Non lascia spiazzati gli europei, il «ni» di fatto a un cessate il fuoco. Ma piuttosto l'apertura del presidente russo, fatta ieri a Donald Trump, per stilare un imprecisato memorandum in vista di ipotetici negoziati di pace con l'Ucraina. Stando così le cose, gli sherpa delle principali cancellerie dell'Ue temono ora, dopo l'ennesimo tentativo diplomatico Made in Usa a cui i «Volenterosi» hanno dato pieno appoggio con una serie di telefonate nel nuovo formato in cui la Casa Bianca ha voluto includere anche Giorgia Meloni, che il processo di pace possa protrarsi a oltranza, nonostante l'ottimismo mostrato da The Donald sui social e ribadito ieri in una call con i leader di Germania, Francia, Italia e Finlandia, a cui hanno preso parte anche la presidente della Commissione europea Von der Leyen e il presidente ucraino Zelensky.

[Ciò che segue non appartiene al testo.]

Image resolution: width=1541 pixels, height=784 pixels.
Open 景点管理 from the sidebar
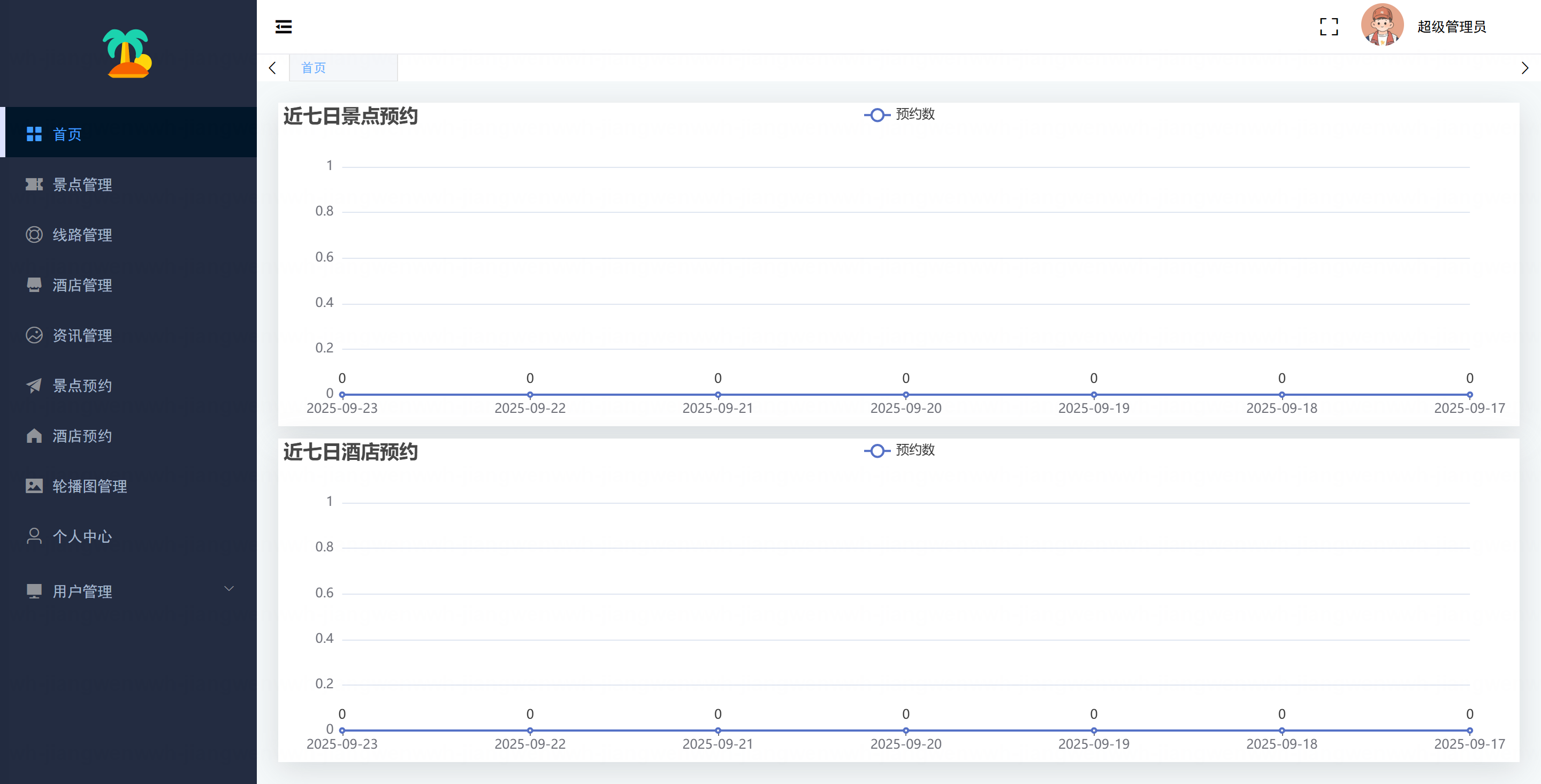82,184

Ecco perché, nella conversazione con Trump post colloquio con Putin, i partner europei hanno annunciato di voler aumentare la pressione su Mosca con le sanzioni.
Nel braccio di ferro con la Federazione, l'Ue era già pronta a varare un nuovo, il 17esimo, pacchetto punitivo per mettere in ginocchio la «flotta ombra» che trasporta gas e petrolio russi, per intaccare l'export di Mosca: annunciato prima dell'auspicato round di negoziati diretti in Turchia. E ieri confermato. Ma con Washington, gli europei hanno pure «concordato di coordinare strettamente il processo negoziale e di tenere un'ulteriore riunione tecnica», ha riferito la cancelleria tedesca.

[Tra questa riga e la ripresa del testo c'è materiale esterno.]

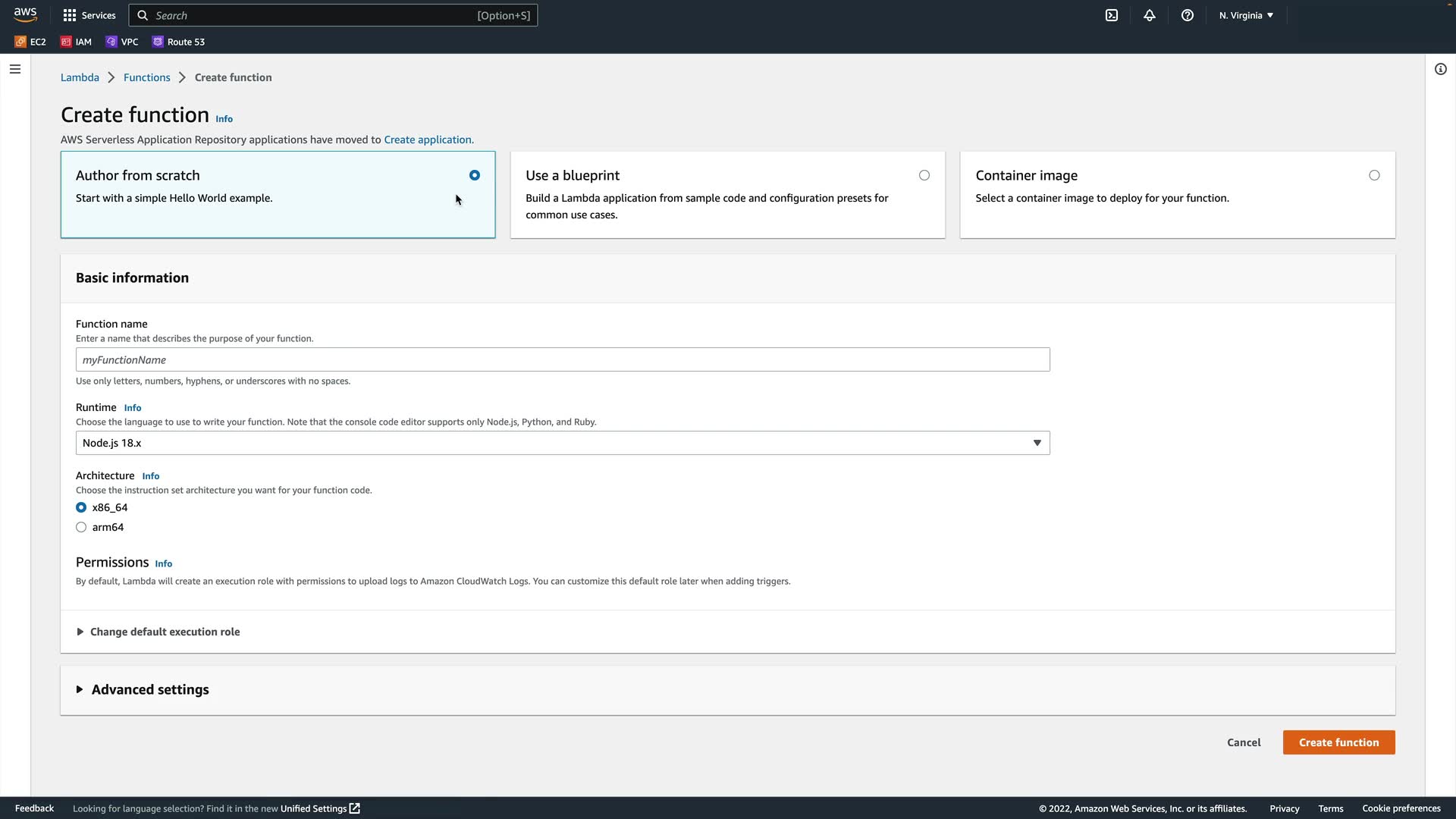
Task: Open the info panel icon at right
Action: [x=1440, y=69]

L'annuncio di sanzioni resta valido. Secondo gli sherpa Ue, è considerato tuttora la leva con cui andare in pressing su Putin, magari togliendo di mezzo gli ultimatum sui tempi di risposta da Mosca. Le misure europee ribadiscono la «volontà di accompagnare l'Ucraina nel percorso di cessate il fuoco». Specie perché, stando a quanto emerso dalla telefonata tra Putin e Trump, l'eventuale prima intesa prevedrebbe di eliminare quelle che la Federazione considera le cause di fondo del conflitto.

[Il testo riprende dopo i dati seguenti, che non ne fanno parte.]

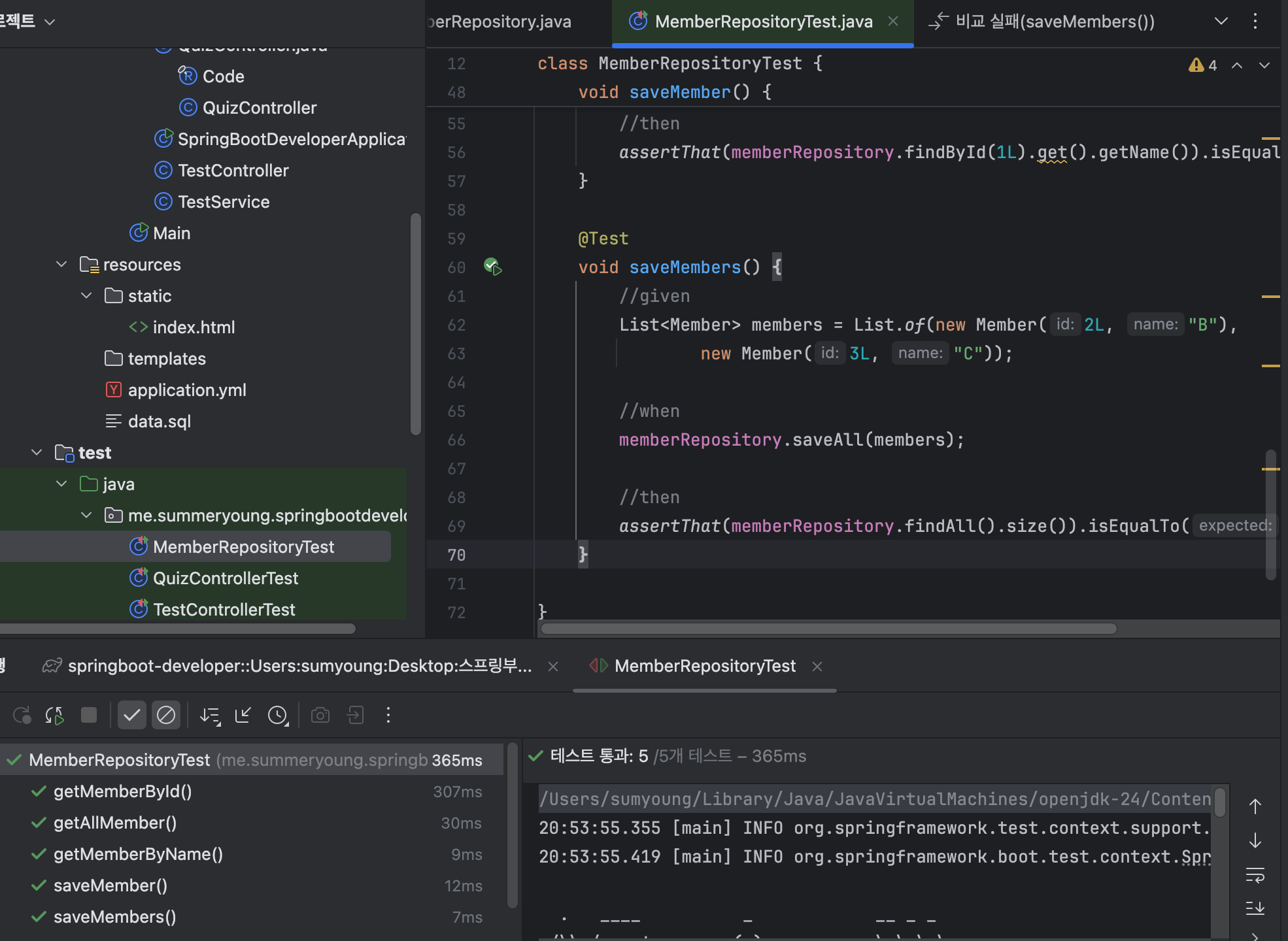
Task: Toggle automatic test rerun
Action: click(x=55, y=716)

Non si tratta semplicemente delle condizioni già poste in precedenza, in parte condivise di fatto anche dalla maggior parte dei membri dell'Alleanza atlantica: che Kiev non entri nella Nato, per esempio, punto su cui Mosca chiederebbe una sorta di impegno scritto e controfirmato dalle parti. Ma la certezza che gli europei non pensino neppure in linea prospettica di far entrare la Nato in Ucraina: di fatto con truppe a garanzia del processo di pace. Quella era l'idea iniziale franco-britannica alla base della prima versione della Coalizione dei Volenterosi. Ieri anche Von der Leyen (e pure Macron) ha ringraziato Trump «per gli instancabili sforzi volti a ottenere un cessate il fuoco», confermando di voler continuare «a sostenere Zelensky nel raggiungimento di una pace duratura». Il diavolo si nasconde però nei dettagli. Le parole di Ursula non alterano il processo di riarmo messo in campo da Bruxelles e inviso a Mosca: il regolamento Safe, il fondo da 150 miliardi di euro immaginato dalla Commissione per appalti congiunti nel settore difesa, è stato approvato «in linea di principio» dai rappresentanti permanenti dei 27. Via libera entro 10 giorni. Cronoprogramma comunitario.
E percorso di autonomia strategica che riporta le lancette all'ante-Brexit, a una difesa «europea» con dentro anche Londra. «Vicini, alleati, partner, amici», nell'interesse comune di affrontare pure il graduale disimpegno Usa dal Vecchio Continente.